For a one type fits all case, you can globally alter the following settings, or leave the default as it is.

```python
DRF_AUTHENTIFY = {
    "COOKIE_KEY": "token", 
    "TOKEN_EXPIRATION": 3000,
    "ENABLE_AUTH_RESTRICTION": False,
    "ALLOWED_HEADER_PREFIXES": ["bearer", "token"],
}
```

## Customizing Tokens

- ALLOWED_HEADER_PREFIXES: Here you can provide a list of prefixes that are allowed for your authentication header. We will validate this when you apply our authentication scheme `drf_authentify.auth.TokenAuthentication` as shown below.

- COOKIE_KEY: With this, you can customize what key we should use to retrieve your authentication cookie frmo each request. We will also validate this when you apply our authentication scheme `drf_authentify.auth.CookieAuthentication` as shown below.

- TOKEN_EXPIRATION: With this you can globally set the duration of each token generated, this can also be set per view, as you would see below.

- ENABLE_AUTH_RESTRICTION: This can be used to disable/enable checks for authorization channels (cookie or authorization header). 

> **Note:**
> Do not forget to add custom header prefixes to your cors-header as this could cause cors errors.


## Creating Tokens

Two utility methods have been provided for you to leverage for creating or generating user tokens on `drf-authentify`. For ease, they are attached to the AuthToken model class.

```python
from drf_authentify.models import AuthToken

def sample_view(request, *arg, **kwargs):
    token = AuthToken.generate_cookie_token(user, context=None, expires=3000)

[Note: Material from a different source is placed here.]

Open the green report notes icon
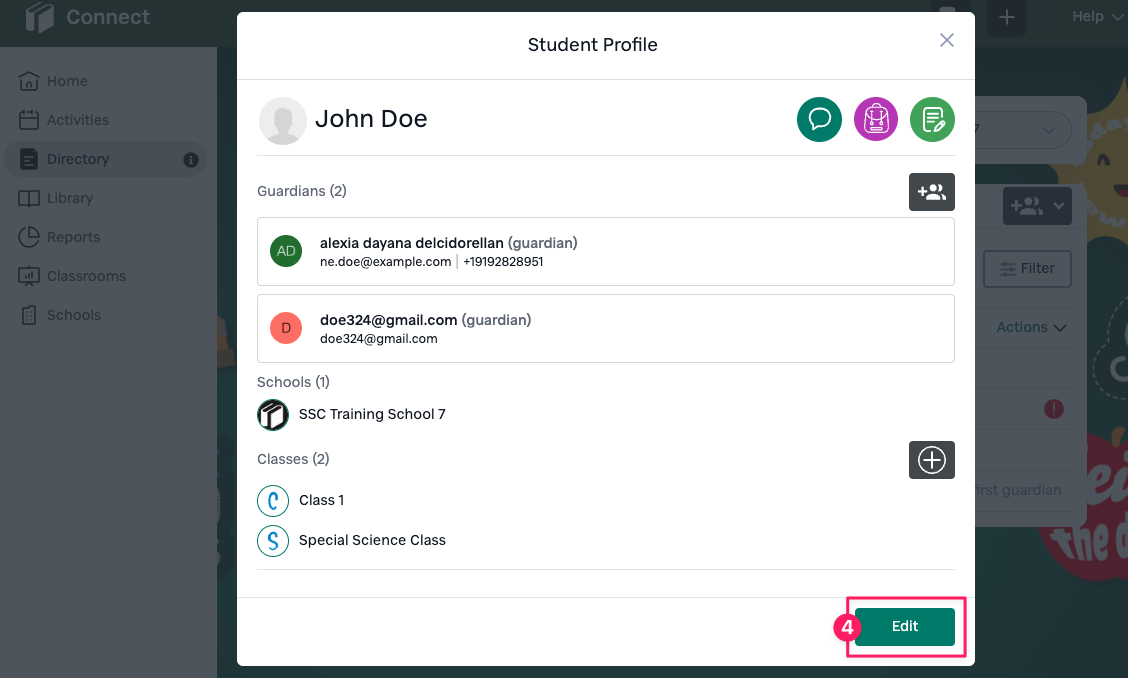1128x678 pixels. pos(932,119)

def sample_view(request, *arg, **kwargs):
    token = AuthToken.generate_header_token(user, context=None, expires=3000)

```

`drf-authentify` allows you to save contexts alongside your tokens if you need to, also feel free to alter the duration of a token validity using the expires parameters, we'll use the globally set `TOKEN_EXPIRATION` or default if none is provided.


## Deleting Tokens

To delete tokens, simply use one of the three utility methods provides on the AuthToken class.

```python
from drf_authentify.utils import clear_request_tokens, delete_request_token, clear_expired_tokens, clear_user_tokens

# Remove single token based on request authenticated user
delete_request_token(request) 

# Remove all user tokens based on request authenticated user
clear_request_tokens(request) 

# Remove all tokens for user
clear_user_tokens(user) 

# Remove all expired tokens
clear_expired_tokens()
```


## Authentication Schemes

drf authentify provides you with two authentication classes to cover for both broad type of tokens you can generate. These are very import in django rest framework, and can be used either globally or per view.

```python
REST_FRAMEWORK = {
    'DEFAULT_AUTHENTICATION_CLASSES': [
        'drf_authentify.auth.CookieAuthentication',
        'drf_authentify.auth.TokenAuthentication',
    ]
}
```

By adding this, you can appriopriately check for authentication status and return the user on the request object.

> **Note:**
> For convenience, you can access the current token object in your authenticated view through request.auth, this would allow easy access context which can be used to store authorization scope and other important data.